Un frisson dans la nuit

DVD - Région 2
Universal
Parution : 18 / 11 / 2003

Image

Un master (au format respecté) tout à fait correct, aux couleurs assez vives et aux contrastes globalement bien gérés. Mais il commence à faire son âge au vu de la qualité des télécinémas actuels : il n’a pas été nettoyé complètement, pas mal de points blancs et quelques poussières subsistent ici et là. La définition reste bonne mais on sent que l’image est un peu lissée, l’époque (du master) n’était pas encore au grain argentique trop apparent. On remarque quelques fourmillements dans les scènes de nuit mais, dans l’ensemble, la compression reste discrète.

Son

En mono. La piste anglaise est claire et met bien en valeur les mélodies de jazz en fond sonore. La version française, elle, est un plus étouffée, les ambiances sont un peu atténuées mais l’ensemble est de bonne tenue.

Suppléments

On passera sur la jaquette un brin paresseuse (une simple photo d’Eastwood filtré en rouge). Le menu principal est sobrement animé de quelques photos du film sur l’air de ‘Misty’. Le minimum syndical puisque le reste des menus est fixe et seulement en anglais.
Le film est divisé en 18 chapitres.

Un frisson dans la nuit est le seul film de la « collection » Eastwood, appartenant au catalogue Universal, à bénéficier d’une édition DVD à l’interactivité fournie.

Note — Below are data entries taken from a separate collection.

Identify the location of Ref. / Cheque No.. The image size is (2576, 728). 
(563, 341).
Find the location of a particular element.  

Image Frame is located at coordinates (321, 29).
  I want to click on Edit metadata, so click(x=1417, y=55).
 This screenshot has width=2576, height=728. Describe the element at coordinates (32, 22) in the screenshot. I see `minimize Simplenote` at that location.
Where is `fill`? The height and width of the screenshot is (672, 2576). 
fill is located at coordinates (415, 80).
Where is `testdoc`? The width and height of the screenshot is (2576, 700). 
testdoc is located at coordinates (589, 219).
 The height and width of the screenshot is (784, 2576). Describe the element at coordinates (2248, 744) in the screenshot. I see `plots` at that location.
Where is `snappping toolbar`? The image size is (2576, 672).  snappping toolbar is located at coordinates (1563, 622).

- Un autre regard sur ‘Un frisson dans la nuit’ (50’) : C’est le gros bonus de ce DVD. Un documentaire réalisé par un spécialiste du genre, Laurent Bouzereau. Riche en informations et anecdotes de tournage, ce making of rétrospectif s’attarde peut-être un peu trop sur la forme (essentiellement le scénario ou le jeu des acteurs) et manque d’approfondir le travail d’Eastwood-metteur en scène. Mais il est suffisamment détaillé pour être passionnant de bout en bout. Dommage qu’il ne soit pas chapitré.

- Les Proies, Un frisson dans la nuit, Don et Clint (6’) : Court module qui survole trop rapidement quelques points communs entre les deux films, de la méthode de travail d’Eastwood, à la profonde relation entre Siegel et lui, tant sur le plan personnel que professionnel. On y apprend notamment qu’Eastwood a remplacé Siegel, malade pendant le tournage d’une scène de Dirty Harry.

- Eastwood en DVD (1’30) : Eastwood parle brièvement du support DVD sans savoir trop quoi dire. Un module qui ne sert pas à grand-chose et qui sent le remplissage.

- Montage de photos de tournage (4’ + 2’) : Deux courts modules proposent des photos de tournage. Le premier s’attarde principalement sur les acteurs, tandis que le second montre Eastwood-réalisateur au travail.

- L’histoire de l’affiche (3’) : C’est un montage de photos des différents projets d’affiches et pour une fois, ce genre de bonus est documenté et ne se contente pas de quelques vagues affiches connues. Il montre l’inventivité des graphistes avec des projets plus ou moins farfelus, plus ou moins dans l’esprit du film, ou inspiré des travaux de l’époque (les ressemblances avec Rosemary’s baby sont, bien sûr, le fruit du hasard). On notera qu’un titre alternatif apparaît plusieurs fois : « The Slasher ».

- Bande-annonce (1’42) : Le film est vendu sous l’angle du thriller, la bande-annonce (sous-titrée) s’attarde donc sur des extraits de la dernière partie du film. La qualité de l’image (format plein cadre) est assez mauvaise.

- Notes de production (en anglais)

- L’équipe du film (filmographies en anglais)

- Partie DVD-ROM : On peut télécharger à partir du DVD le scénario en anglais et des fonds d’écran.